Mix one packet of National Chapli Kabab mix + two tablespoons ginger/garlic paste + one cup chopped onions + one chopped tomato + one egg in 600 grams minced meat.

Set aside for 30 minutes.

Shape into flat kabab and shallow fry.

Prepare dough by mixing 1 tablespoon yeast with 1 cup yogurt. Add 3 tablespoon oil and 1 cup warm water.

Add 1/2 teaspoon sugar and salt to 3 cups flour along with 1 teaspoon of Ajwain seeds and 1 teaspoon of kalongi seeds.

Now mix with wet ingredients and knead well. Set dough aside (at a warm spot near oven) for 30 minutes.

Preheat oven to 350F and place an aluminum tray inside to warm with it.

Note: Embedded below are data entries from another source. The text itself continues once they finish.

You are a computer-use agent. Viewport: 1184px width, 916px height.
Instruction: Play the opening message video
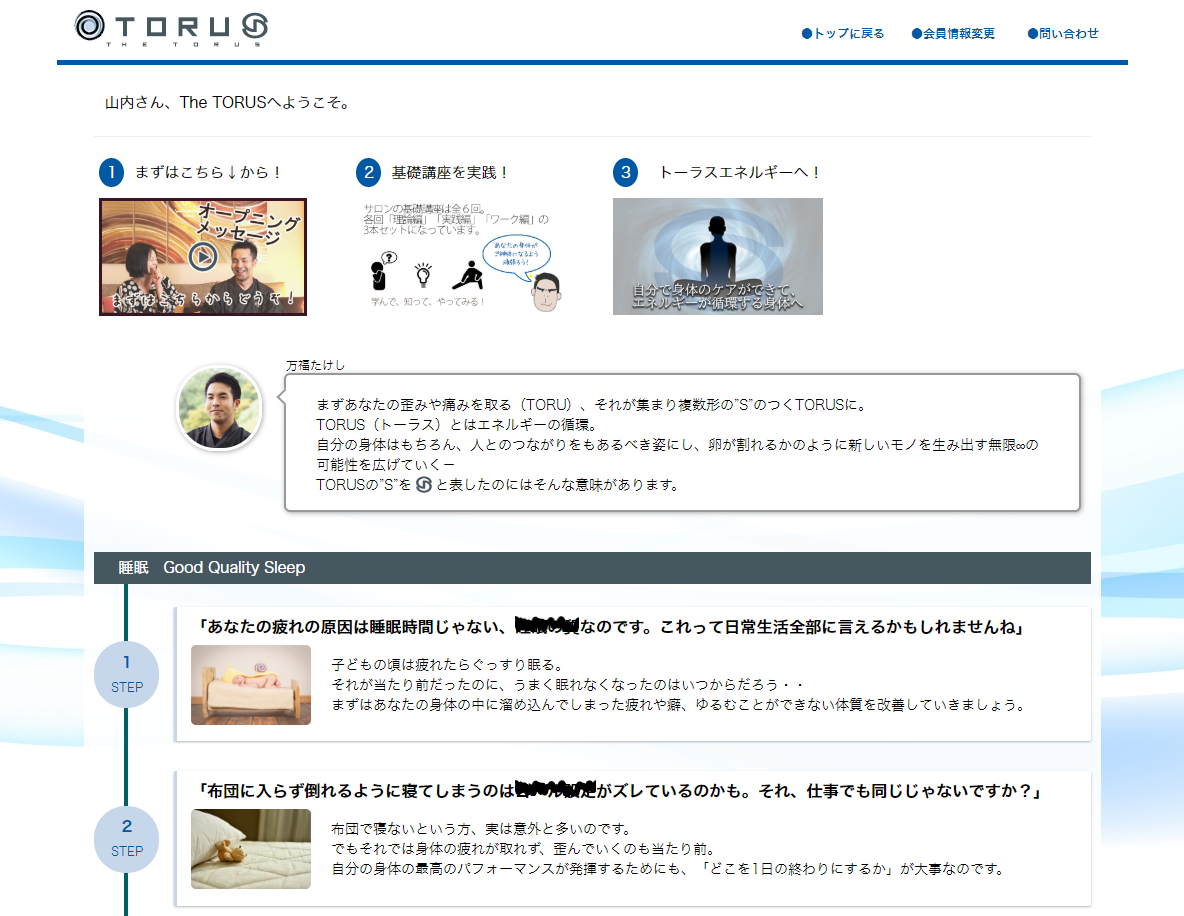[203, 257]
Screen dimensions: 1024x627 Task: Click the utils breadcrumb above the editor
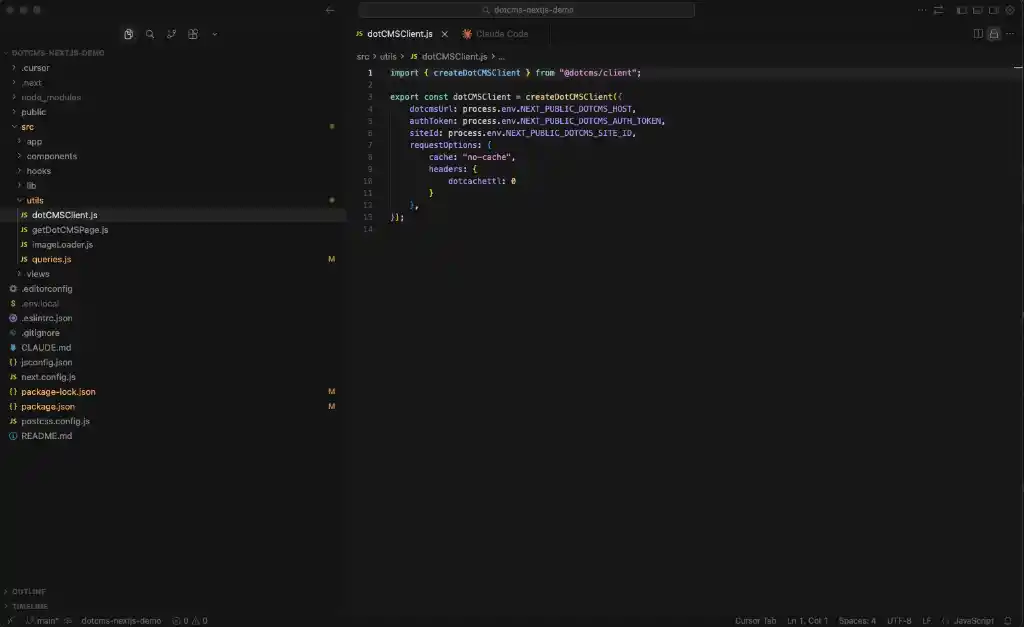pyautogui.click(x=388, y=56)
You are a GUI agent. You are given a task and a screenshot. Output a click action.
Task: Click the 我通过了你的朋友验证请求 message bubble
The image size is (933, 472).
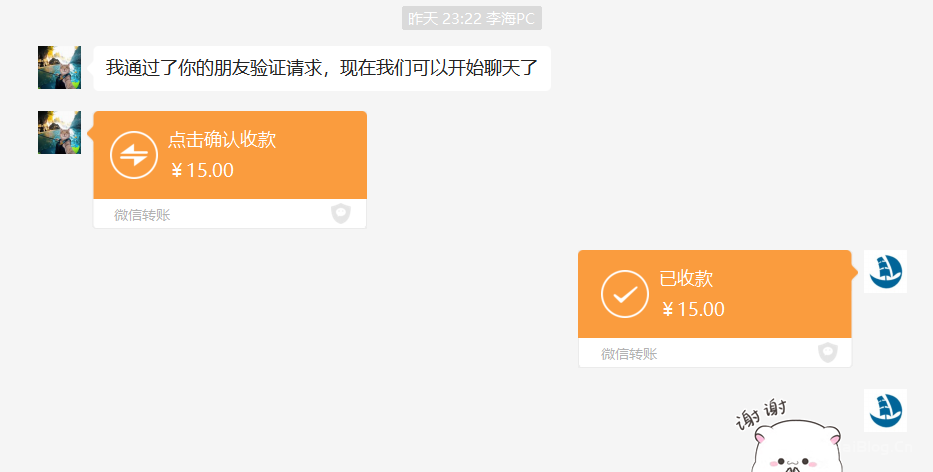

Take out a small portion of raised dough and flatten into a circle for a mini naan.

Make holes with a fork on the naan. Brush egg wash and sprinkle sesame seeds generously on top.

Heat a tawa and place the bread on it for 2 mins (it will change colour).

Now transfer naan to the heated aluminum tray (without turning) and bake in the oven for 10 mins at 350F.

In the end broil for 1 minutes.

Take out the naan and spread butter on top.

Make green chatni by grinding a handful of coriander and mint with green chillies, salt and pepper in a cup of yogurt.

Place the chapli kebab on the mini naan and pour green chatni on top.

Garnish with onions and tomatoes.

This recipe will make around 8 chapli kebab and 8 mini naans.